Looked upon as Peckinpah's most "surreal" and "nihilistic" film, Bring Me the Head of Alfredo Garcia was almost not released because United Artists wavered over the rating it received due to its violent content, claiming it would not be commercially viable. Made on a low budget in Mexico and lacking a stellar cast, the film traces the tragic and inevitable path of Benny (Warren Oates), a small time gangster and piano player, who takes on the job of finding Alfredo Garcia, the man responsible for the pregnancy of the daughter of a tyrannical Mexican patriarch. This film's narrative is as hopeless as that of Pat Garrett and the Billy the Kid, but similarly it has a rich aural and visual texture that grants us a poetic and sensual experience.



Cross of Iron establishes its story firmly on the front line of war, depicting its horrors and the psychological damage it inflicts on its participants. Made in Yugoslavia on a low budget, this sombre and claustrophobic film deals with a German platoon involved in the 1943 retreat from the Russian front. The film concentrates on the efforts of Sergeant Steiner (James Coburn) to protect the squad of men under his command. Many reviews called the film "gory" and "hysterical", even though, after seeing the film, Orson Welles cabled Peckinpah that it was the best anti-war film he had ever seen about the "ordinary enlisted man". Cross of Iron was a critical and commercial failure in America; however, it was released in Europe in the spring of 1977 to rave reviews. In Germany it was awarded a Bambi and, ironically, it became the biggest grossing film in Germany and Austria since The Sound of Music (Robert Wise, 1965). In this film Peckinpah returns to the intense, ecstatic sequences of violence that we find in The Wild Bunch. He tempers these sequences with tragic and personal emotional responses and insights into the function of war and the reasons why men join armies and fight while surreal, dream-like sequences explore the psychological damage inflicted on these men.

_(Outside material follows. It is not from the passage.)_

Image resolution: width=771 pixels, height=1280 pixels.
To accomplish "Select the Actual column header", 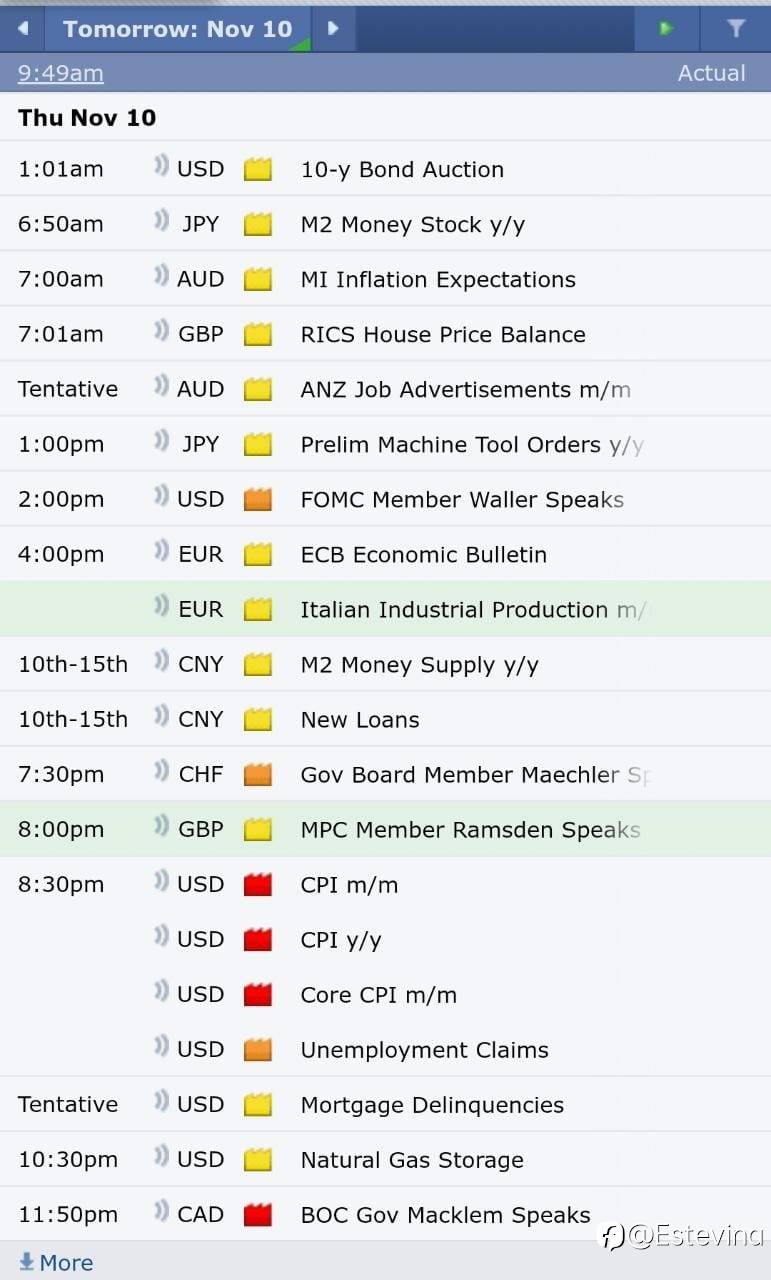I will coord(711,73).
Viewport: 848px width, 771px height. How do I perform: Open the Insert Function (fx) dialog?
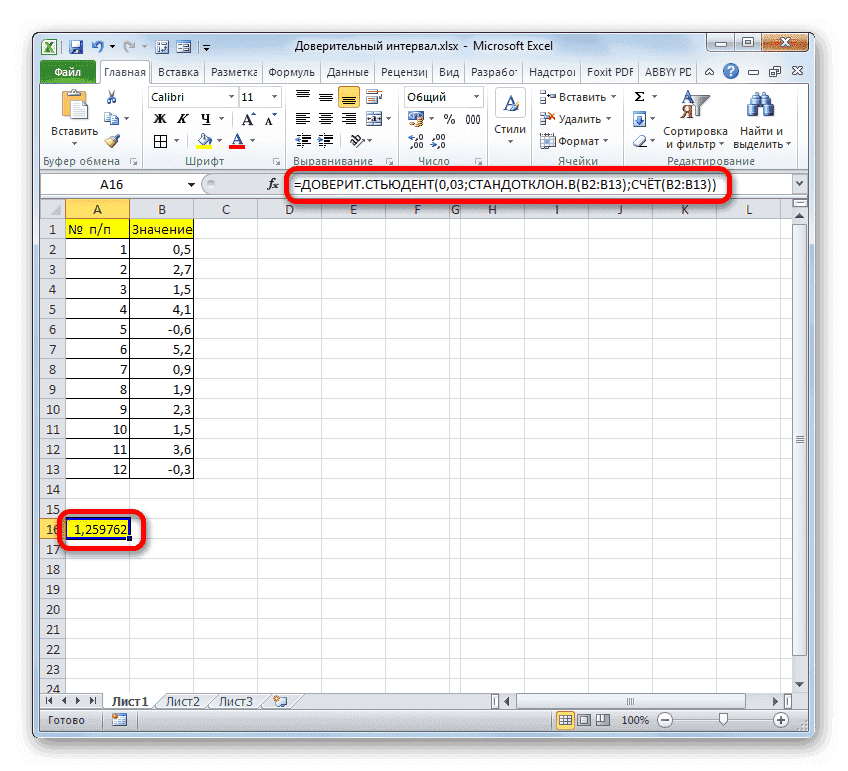272,184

Obviously, we have come a long way since the gentle sweetness of Ride the High Country and the fabulous vitality of The Wild Bunch, for these later films, although involving violent action, are less concerned with its ecstatic function and more meditative about the psychology of their characters who participate in its action and whose fates often seem inevitable. Yet in moments such as when Captain Steiner rescues a Russian soldier "boy" with an angelic face, who instead of pulling a gun, brings out his mouth organ and begins to play, as when Benny and Elita engage in raucous songs and rough and tumble play, and in the luminous beauty of the landscape that Billy the Kid (Kris Kristofferson) traverses, these later films still offer us a profound experience that is charged with intensity, sweetness and hope.

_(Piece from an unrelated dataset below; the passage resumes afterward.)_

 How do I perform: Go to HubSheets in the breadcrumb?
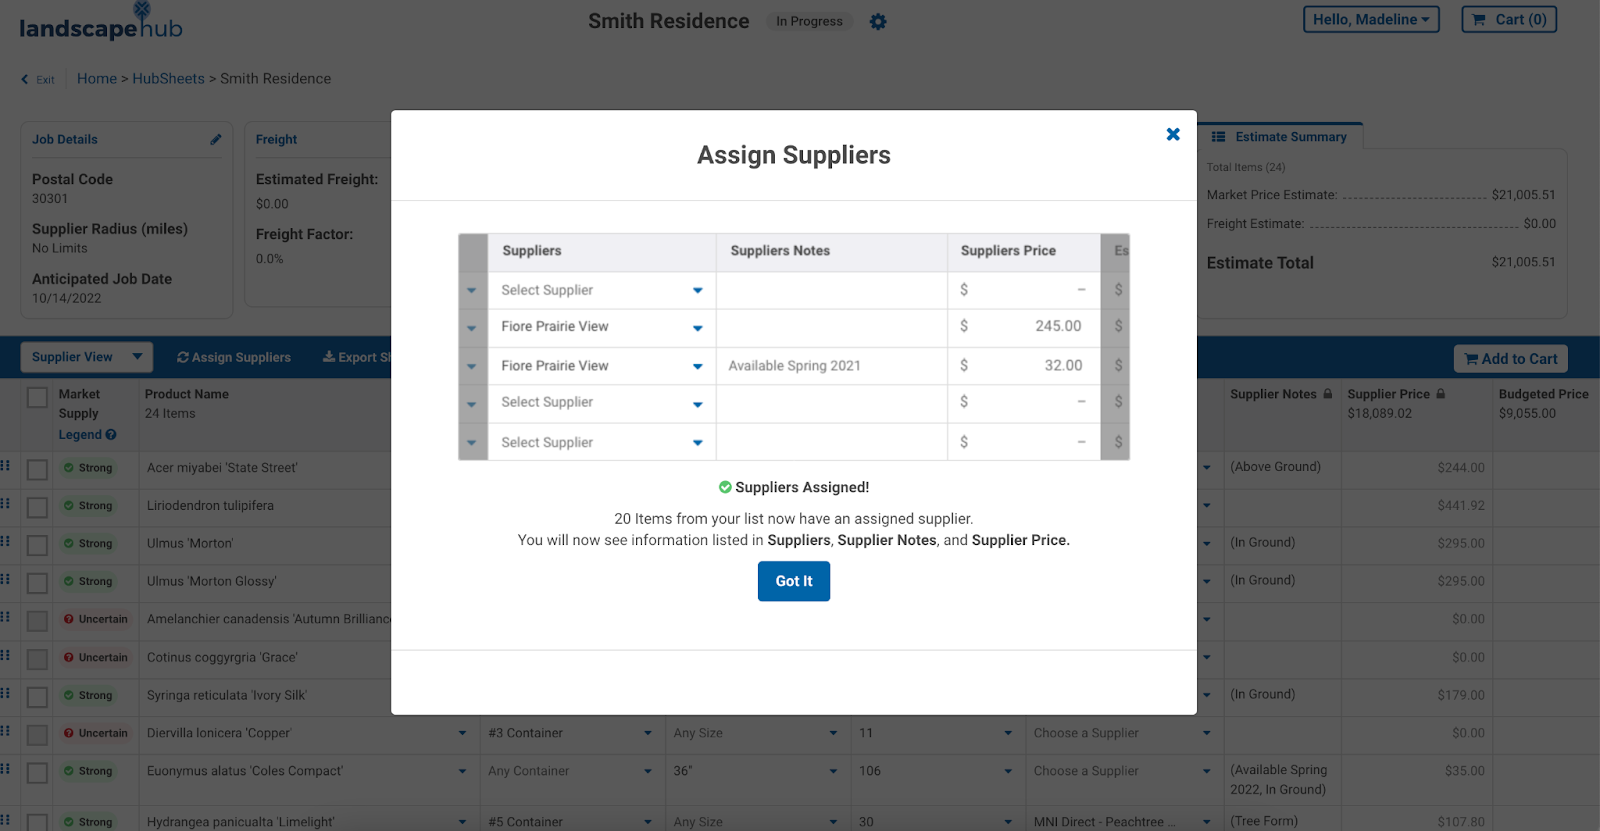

In the late 1970s Peckinpah slipped into obscurity. By the time he made the "trucking" film, Convoy (1978), his health and working reputation were shattered. An attempt to address the populist myth in a contemporary setting, Convoy opens on a grand western vista which is now inhabited by huge, shiny Mac trucks. Similarly, his next and final film The Osterman Weekend (1983) suffers from poor plot and character motivation and development. Like The Killer Elite, The Osterman Weekend is a spy thriller dealing with high-levelled C.I.A. corruption. Scripted from a Robert Ludlum thriller, the plot lacks subtlety, but we still find in Peckinpah's direction a dazzling inventiveness as he turns this film into an exploration of facets of reality, commenting on the unreliability of technological communication while turning the screen into a multi-purpose surveillance device.

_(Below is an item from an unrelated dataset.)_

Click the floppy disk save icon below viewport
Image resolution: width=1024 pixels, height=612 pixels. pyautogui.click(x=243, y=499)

Peckinpah's films have been mutilated by studio intervention and much of the critical literature has been coloured by the Peckinpah mythology. Further damage has been inflicted on these films by the linkage of social and cultural debates about "real" violence and arguments about "screen violence", a linkage often leading to simplistic and reductive "moral" judgments and the neglect of his more gentle films. If we are to do justice to Peckinpah's films, we need to disengage the actual film texts from the mythology and allow them to be what they are-an uneven collection of films that at their best deal with two of humanity's most fervent concerns, our fear of violence and death and our dreams of a better life.